COVID-19: Time to tackle new money laundering and fraud challenges?
20 April 2020
Many of us are still getting used to self-isolating and social distancing. But unfortunately the money launderers and fraudsters appear to be exploiting this coronavirus (COVID-19) pandemic to their advantage.
Fraudulent transactions are on a steep rise, and the National Crime Agency has warned that the situation is likely to continue, with criminals scamming people who may be vulnerable or increasingly isolated. With more people staying at home and change in working patterns, invoice and payment mandate fraud is an increasing risk to businesses. The FCA has warned of a surge in virus-related fraud and Action Fraud, the national crime reporting centre, received 509 reports mentioning the virus between February 9 and April 2, with total losses to victims of £1,583,023. It comes as no surprise that fraud is one of FCA’s financial crime priority areas in its 2020/21 business plan.
So what do regulated firms need to think about? With the impact of COVID-19 on fraudulent transactions, firms would be well advised to look at how changes in customer behaviour have impacted their fraud and AML processes. Fraud is already a predicate offence for money laundering and much of the data required to detect money laundering is similar to the information required to prevent fraudulent transactions. For example, similar product types (such as international wire transfers) and similar delivery channels (such as online and remote access), are at higher risk for both money laundering and fraud. Over time, the fraud and money laundering typologies are likely to evolve, and a ‘knowledge forum’ where firms can share these typologies would go a long way in gathering vital intelligence needed to combat the crime. As the impact of COVID-19 becomes increasingly visible in transactions, it would be helpful to start looking at possible synergies between current AML and fraud processes that identify new threats not covered by existing processes.
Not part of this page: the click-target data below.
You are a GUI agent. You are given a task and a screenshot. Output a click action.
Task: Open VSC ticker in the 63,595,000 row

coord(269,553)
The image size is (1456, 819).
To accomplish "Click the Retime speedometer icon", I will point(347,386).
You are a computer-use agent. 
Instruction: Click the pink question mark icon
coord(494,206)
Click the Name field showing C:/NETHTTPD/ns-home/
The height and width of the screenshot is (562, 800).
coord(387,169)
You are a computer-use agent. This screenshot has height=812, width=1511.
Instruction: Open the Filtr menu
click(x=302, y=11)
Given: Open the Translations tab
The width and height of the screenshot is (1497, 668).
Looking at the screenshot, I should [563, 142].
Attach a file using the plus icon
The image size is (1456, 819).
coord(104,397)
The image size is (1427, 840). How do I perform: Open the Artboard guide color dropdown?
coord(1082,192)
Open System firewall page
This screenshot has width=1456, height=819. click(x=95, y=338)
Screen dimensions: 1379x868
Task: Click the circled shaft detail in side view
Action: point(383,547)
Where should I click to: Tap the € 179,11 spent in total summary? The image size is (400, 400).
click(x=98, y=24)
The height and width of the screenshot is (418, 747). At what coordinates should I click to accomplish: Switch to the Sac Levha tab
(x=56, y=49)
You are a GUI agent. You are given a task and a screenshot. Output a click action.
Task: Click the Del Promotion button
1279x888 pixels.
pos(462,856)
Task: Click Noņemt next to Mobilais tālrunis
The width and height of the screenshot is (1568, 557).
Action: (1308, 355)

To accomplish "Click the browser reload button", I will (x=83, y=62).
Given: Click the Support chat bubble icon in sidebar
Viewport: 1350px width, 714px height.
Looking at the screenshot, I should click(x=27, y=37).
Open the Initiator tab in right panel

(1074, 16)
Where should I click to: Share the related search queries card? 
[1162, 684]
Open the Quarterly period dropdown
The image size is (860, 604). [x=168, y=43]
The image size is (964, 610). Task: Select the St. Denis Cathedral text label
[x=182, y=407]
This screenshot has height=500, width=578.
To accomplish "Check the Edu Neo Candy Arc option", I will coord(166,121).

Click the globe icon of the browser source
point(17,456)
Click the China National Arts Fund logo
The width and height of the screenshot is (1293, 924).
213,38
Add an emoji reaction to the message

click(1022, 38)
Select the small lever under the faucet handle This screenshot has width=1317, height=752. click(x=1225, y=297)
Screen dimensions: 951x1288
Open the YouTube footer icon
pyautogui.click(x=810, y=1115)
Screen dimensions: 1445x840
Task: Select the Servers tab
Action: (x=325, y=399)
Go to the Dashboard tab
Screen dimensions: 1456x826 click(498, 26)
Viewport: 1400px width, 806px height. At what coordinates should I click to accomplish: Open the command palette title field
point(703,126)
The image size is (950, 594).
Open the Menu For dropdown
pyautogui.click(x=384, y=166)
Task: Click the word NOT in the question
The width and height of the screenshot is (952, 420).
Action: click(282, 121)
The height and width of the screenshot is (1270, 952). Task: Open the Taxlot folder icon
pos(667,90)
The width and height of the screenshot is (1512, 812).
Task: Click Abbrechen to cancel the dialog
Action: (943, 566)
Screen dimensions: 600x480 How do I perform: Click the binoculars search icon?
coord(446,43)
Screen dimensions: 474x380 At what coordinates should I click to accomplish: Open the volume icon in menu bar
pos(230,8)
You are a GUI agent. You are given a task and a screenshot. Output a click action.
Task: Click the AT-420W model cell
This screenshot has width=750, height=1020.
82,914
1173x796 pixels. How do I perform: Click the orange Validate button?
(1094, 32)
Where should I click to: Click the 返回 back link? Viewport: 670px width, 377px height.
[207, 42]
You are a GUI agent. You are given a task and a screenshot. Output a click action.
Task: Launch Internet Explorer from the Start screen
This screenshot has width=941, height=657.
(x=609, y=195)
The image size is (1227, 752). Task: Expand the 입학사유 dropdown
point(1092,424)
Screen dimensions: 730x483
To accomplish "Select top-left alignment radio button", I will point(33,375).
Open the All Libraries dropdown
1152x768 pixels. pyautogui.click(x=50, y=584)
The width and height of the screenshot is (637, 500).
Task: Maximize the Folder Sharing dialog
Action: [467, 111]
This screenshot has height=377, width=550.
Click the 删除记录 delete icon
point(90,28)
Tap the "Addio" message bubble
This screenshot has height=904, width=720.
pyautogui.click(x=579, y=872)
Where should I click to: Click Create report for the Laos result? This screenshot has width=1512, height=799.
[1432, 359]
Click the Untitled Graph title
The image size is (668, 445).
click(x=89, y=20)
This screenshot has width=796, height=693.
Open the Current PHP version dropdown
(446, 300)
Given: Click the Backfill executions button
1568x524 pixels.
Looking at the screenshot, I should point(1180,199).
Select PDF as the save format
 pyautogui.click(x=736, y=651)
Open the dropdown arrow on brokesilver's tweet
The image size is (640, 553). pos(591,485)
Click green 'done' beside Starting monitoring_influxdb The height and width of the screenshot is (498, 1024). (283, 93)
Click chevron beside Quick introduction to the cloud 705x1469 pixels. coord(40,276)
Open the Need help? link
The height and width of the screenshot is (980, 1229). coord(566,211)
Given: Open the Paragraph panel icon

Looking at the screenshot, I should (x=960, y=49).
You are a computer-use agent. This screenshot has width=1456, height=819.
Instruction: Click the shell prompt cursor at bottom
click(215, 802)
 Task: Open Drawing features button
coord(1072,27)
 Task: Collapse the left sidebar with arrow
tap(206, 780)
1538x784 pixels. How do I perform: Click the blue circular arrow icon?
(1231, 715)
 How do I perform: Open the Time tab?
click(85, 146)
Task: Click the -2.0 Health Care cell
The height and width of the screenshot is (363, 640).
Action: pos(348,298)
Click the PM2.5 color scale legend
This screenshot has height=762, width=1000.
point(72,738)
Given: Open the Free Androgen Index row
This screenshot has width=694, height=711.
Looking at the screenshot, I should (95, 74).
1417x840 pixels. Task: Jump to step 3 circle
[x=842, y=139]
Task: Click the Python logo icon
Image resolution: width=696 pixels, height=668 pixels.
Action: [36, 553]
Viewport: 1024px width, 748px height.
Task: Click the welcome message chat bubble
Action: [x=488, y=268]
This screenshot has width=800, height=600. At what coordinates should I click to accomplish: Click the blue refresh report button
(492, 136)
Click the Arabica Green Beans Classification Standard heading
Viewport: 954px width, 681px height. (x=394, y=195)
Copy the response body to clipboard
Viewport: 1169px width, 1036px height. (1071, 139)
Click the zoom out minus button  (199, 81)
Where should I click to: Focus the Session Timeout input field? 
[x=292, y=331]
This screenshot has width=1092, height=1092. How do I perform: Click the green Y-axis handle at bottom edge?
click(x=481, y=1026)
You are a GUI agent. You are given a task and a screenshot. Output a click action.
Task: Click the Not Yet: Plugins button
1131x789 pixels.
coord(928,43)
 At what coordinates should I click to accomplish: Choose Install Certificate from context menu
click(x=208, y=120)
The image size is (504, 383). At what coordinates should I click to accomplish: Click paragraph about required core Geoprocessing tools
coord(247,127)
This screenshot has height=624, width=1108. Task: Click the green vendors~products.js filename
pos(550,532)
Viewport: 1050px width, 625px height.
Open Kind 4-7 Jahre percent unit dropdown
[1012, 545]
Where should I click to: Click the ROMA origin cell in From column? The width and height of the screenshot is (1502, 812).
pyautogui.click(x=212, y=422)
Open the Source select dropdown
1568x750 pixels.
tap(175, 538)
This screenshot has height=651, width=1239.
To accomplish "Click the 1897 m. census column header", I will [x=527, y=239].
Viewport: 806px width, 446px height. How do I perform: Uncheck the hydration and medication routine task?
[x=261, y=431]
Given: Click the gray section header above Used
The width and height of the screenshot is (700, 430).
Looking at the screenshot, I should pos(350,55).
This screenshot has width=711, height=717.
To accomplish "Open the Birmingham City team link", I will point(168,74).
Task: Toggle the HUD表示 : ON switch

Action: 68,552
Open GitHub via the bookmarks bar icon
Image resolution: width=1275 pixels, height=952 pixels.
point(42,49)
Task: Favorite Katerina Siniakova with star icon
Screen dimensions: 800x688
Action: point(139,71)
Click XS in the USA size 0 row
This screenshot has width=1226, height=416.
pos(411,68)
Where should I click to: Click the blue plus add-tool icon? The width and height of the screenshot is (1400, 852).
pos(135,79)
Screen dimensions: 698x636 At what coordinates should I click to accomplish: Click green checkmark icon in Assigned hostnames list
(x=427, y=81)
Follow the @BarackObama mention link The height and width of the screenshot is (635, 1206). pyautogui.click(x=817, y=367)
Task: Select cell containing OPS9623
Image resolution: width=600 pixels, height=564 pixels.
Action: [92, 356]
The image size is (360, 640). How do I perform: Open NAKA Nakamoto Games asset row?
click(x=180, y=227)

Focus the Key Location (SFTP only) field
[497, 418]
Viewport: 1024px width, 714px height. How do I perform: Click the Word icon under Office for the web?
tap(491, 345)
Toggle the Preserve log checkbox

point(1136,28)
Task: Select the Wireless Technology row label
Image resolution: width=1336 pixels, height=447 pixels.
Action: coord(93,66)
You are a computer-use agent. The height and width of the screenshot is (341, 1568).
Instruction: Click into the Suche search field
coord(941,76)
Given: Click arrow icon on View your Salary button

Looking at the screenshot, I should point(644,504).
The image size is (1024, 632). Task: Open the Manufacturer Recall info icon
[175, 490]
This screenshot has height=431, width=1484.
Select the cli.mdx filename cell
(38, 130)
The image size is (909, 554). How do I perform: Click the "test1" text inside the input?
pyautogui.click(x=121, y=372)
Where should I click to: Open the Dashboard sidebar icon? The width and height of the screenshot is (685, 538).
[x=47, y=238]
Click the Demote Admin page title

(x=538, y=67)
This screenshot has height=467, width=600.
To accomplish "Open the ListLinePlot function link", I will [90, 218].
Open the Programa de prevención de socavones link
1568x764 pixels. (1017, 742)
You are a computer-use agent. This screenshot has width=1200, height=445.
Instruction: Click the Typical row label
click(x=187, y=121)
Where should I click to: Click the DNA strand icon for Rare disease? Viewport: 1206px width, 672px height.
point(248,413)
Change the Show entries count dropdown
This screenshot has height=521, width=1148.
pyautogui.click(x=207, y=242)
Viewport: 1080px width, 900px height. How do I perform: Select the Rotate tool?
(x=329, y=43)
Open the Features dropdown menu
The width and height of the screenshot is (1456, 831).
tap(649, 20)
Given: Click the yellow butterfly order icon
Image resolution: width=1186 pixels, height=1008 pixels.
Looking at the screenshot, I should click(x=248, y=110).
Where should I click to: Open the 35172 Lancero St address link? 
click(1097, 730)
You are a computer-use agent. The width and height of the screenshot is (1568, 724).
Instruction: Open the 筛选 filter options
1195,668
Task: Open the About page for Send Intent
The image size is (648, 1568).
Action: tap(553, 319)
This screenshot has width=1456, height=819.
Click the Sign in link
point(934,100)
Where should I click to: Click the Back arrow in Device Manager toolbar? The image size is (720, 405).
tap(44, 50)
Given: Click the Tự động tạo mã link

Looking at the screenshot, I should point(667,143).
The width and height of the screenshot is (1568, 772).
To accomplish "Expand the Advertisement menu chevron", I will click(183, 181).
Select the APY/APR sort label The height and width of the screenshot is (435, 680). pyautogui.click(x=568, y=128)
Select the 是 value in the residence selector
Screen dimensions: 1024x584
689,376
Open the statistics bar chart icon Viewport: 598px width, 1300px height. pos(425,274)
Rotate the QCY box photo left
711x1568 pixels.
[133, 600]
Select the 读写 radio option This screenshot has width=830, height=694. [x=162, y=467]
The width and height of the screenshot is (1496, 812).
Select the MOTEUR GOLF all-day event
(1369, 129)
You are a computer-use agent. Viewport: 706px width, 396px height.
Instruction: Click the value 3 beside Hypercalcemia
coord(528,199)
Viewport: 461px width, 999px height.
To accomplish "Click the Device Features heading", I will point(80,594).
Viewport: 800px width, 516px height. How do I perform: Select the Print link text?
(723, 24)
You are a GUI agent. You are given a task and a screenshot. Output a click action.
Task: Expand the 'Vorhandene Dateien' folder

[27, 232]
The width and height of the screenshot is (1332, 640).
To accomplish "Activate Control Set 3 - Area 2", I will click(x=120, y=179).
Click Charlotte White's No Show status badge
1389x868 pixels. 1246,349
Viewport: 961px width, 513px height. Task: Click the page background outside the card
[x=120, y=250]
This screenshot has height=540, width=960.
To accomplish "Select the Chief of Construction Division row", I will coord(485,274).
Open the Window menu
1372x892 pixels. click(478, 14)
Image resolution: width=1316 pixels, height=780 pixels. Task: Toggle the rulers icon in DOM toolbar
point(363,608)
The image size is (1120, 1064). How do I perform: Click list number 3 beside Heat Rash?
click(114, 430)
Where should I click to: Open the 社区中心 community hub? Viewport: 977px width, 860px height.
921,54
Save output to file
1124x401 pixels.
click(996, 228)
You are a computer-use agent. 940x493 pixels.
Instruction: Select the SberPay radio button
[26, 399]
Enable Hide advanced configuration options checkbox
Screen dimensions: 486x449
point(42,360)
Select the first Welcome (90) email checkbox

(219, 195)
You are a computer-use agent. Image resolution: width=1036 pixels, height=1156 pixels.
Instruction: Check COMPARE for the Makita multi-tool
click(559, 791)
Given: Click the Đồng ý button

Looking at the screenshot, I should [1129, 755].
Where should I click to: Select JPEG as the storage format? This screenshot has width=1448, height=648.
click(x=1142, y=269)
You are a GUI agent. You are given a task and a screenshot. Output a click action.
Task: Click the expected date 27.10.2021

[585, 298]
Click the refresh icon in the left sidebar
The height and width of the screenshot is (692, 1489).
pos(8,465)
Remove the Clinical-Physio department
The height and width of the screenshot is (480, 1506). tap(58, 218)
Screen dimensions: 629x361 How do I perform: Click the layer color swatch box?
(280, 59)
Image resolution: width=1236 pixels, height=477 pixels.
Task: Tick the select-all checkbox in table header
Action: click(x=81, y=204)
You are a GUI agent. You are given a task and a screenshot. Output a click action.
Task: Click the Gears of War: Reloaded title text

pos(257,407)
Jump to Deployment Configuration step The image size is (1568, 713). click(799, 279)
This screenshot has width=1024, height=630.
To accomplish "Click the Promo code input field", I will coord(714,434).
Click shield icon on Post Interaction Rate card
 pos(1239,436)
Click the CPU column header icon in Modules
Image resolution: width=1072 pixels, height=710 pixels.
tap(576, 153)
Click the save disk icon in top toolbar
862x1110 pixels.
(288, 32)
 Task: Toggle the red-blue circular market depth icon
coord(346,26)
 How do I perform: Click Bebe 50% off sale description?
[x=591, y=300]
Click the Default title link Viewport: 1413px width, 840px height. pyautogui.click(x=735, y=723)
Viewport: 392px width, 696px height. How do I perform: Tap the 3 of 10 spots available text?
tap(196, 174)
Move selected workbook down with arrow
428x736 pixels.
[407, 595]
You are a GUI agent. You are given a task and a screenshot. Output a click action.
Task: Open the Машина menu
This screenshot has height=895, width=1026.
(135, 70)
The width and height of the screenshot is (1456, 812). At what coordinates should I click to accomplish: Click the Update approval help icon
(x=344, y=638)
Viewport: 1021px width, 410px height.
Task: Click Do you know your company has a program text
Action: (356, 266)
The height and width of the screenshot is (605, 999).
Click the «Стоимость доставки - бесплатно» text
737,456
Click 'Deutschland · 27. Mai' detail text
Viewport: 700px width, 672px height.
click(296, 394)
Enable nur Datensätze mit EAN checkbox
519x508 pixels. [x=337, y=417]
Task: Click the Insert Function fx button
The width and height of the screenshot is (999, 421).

But first it is important to take a step back and understand how COVID-19 is likely to impact the current risk mitigation procedures. Remote working could delay the timely submission of suspicious activity reports and firms must ensure that these delays have been recorded to reflect the impact of COVID-19. The customer due diligence (CDD) process at the onboarding stage is also likely to be affected. Firms must not forget that the regulations require them to consider situations that involve non face-to-face business relationships or transactions in assessing whether there is a high risk of money laundering. As all business relationships in the near future will be established remotely, the need to obtain identification and verification documents from a reliable and independent source is crucial. Firms also need to ensure that any electronic identification processes are in line with the regulation and are secure from fraud.
It is likely that the FCA will be asking firms whether their current compliance framework is capable of identifying COVID-19 related fraudulent and other illegal activity. Firms must be prepared to satisfy the regulator that they have effective risk procedures and adequate internal control mechanisms to manage their financial crime risk.
Unprecedented times call for innovative solutions, and looking at improving the communication channels between AML and fraud to provide vital intelligence could prove hugely beneficial in tackling the increase in crime during these challenging times.